(Collected data entries)
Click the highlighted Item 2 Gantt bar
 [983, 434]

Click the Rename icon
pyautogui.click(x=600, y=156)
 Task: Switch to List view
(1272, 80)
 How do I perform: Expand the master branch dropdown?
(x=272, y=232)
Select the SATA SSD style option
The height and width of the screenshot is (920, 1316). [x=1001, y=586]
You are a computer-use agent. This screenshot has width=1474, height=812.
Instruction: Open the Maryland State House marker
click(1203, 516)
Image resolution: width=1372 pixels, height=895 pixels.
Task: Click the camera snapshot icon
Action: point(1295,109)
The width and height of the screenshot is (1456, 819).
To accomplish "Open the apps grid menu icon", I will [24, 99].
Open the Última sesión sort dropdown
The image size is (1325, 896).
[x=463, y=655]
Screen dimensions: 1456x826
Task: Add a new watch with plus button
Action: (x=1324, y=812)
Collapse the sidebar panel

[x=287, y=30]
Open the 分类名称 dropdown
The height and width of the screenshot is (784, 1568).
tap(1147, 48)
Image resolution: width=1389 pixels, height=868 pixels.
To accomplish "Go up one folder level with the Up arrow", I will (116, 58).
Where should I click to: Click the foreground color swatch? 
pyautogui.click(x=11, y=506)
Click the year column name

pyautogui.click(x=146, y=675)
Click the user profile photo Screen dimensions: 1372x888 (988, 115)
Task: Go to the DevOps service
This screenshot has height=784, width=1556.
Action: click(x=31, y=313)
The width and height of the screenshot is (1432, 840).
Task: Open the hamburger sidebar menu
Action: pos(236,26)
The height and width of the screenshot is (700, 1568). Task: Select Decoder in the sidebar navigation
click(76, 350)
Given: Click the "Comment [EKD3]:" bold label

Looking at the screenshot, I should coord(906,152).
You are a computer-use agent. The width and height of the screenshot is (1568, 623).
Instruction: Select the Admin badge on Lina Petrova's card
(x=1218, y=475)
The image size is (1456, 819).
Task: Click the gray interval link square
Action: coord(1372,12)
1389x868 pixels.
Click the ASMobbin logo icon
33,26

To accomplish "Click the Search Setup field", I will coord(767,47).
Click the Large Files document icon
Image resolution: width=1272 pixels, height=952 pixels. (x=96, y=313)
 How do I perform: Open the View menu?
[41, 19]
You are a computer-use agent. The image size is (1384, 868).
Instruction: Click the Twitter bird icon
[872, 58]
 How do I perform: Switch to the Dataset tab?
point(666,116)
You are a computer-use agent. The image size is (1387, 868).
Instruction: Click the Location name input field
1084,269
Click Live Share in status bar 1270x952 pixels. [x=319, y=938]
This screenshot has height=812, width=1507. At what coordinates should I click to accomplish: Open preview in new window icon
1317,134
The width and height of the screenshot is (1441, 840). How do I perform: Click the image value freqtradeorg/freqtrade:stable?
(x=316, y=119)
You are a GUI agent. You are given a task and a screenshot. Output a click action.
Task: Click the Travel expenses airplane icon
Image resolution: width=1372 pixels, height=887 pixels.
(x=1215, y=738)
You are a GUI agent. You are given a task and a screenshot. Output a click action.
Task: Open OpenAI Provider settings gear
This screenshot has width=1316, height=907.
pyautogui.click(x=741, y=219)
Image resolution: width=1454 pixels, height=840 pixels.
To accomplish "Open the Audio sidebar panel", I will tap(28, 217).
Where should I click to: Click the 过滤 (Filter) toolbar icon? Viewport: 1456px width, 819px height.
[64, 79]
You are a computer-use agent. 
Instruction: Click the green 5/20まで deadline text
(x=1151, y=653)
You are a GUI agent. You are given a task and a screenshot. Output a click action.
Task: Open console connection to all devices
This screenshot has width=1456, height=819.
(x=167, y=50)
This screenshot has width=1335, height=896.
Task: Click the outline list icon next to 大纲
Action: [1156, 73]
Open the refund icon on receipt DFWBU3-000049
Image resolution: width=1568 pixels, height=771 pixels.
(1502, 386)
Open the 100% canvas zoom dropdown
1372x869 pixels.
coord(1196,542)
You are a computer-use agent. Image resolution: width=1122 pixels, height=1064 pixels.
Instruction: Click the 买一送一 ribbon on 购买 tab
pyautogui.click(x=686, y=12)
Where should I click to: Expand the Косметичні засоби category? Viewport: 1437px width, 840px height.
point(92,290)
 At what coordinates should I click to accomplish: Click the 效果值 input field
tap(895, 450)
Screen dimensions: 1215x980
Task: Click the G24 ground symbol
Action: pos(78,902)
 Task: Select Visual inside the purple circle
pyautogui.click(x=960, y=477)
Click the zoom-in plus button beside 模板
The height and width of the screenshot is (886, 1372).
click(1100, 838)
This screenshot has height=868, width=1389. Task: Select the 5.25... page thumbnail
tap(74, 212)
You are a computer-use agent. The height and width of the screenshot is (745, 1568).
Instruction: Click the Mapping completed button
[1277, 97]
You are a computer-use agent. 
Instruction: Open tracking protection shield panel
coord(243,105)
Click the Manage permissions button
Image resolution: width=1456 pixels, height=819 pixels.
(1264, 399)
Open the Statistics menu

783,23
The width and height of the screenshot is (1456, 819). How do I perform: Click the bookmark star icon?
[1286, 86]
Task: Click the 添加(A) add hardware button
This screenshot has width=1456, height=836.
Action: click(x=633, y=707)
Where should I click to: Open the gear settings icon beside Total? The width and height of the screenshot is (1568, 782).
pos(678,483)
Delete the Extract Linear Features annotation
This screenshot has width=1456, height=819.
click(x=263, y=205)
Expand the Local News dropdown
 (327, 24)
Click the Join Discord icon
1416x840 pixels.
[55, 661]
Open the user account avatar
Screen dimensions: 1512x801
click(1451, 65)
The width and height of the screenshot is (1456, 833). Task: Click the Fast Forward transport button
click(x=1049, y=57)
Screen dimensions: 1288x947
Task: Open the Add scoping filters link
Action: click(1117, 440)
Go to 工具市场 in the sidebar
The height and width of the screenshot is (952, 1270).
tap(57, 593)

§ **YOUR OBJECTIVE**
In the data above, each line holding "computer" is to be found and copied.

§ **RESPONSE TO THIS EXERCISE**
You are a computer-use agent. This screenshot has width=1474, height=812.
You are a computer-use agent. The width and height of the screenshot is (1568, 623).
You are a computer-use agent. The image size is (1384, 868).
You are a computer-use agent. The image size is (1387, 868).
You are a computer-use agent. 
You are a computer-use agent. Image resolution: width=1122 pixels, height=1064 pixels.
You are a computer-use agent. The height and width of the screenshot is (745, 1568).
You are a computer-use agent. 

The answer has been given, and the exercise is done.